Le contexte est parfaitement cadré, un Auckland de bas quartiers lugubres, entouré de squats sordides et de bars miteux, dans une Nouvelle-Zélande sous le choc du rapport Mazengarb ( 1954 ) qui stigmatise une jeunesse débauchée, sans repères religieux, en proie à toutes sortes de dépravations ( sexualité débridée, alcoolisme, bagarres ). le gouffre générationnel est énorme. le tout sous la gouverne du Premier ministre réactionnaire et nationaliste Sidney Holland qui déverse sa xénophobie sur ces immigrés venus d’Europe. Black devient le représentant de cette jeunesse délinquante et étrangère à punir.
S’il est difficile pour un lecteur peu au fait de cette affaire judiciaire de tracer une frontière entre fiction et faits avérés, le sujet est puissant et on sent à quel point il touche profondément l’auteure. Pourtant, plutôt que d’asséner des vérités, elle choisir de laisser parler les faits pour eux-mêmes, sans jamais empiéter sur le point de vue du lecteur, sans sentimentalisme lourdaud ni sentences condamnatoires. Et c’est ce qui fait la force de ce roman. Elle fait ressortir toute la complexité des faits, entre ombre et éclat, sans prêcher ou chercher la polémique.

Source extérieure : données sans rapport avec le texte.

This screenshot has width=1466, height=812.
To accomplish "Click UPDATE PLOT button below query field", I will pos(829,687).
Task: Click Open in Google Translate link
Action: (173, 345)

Fiona Kidman ne crie pas ses conclusions ou son plaidoyer contre la peine de mort. Elle avance sans artifice. Elle se concentre sur la fragilité de la condition humaine : le déracinement du migrant et sa difficile insertion, le bouillonnement et la faiblesse de la jeunesse qui commet des erreurs parfois stupides, le mécanisme de rejet de l’autre. Les moments les plus beaux sont ceux qui dévoile la vulnérabilité voire la candeur de Black, jeune homme brisé pourtant peu aimable a prime abord entouré de personnages tout aussi peu aimables. Il a notre sympathie mais notre empathie, ce qui renforce la prouesse de l’auteure qui n’a pas choisi la facilité. Et lorsque la sentence irrévocable est prononcée, attendue dès le départ, on découvre les lettres qu’il a écrites en prison ( authentiques si j’ai bien compris ) et on est bouleversés. D’autant plus que l’auteure met très habilement en éclairage sa mère, restée à Belfast, qui fouille dans les poches des vêtements d’enfance de son fils, submergés par les souvenirs ainsi convoqués. Superbe.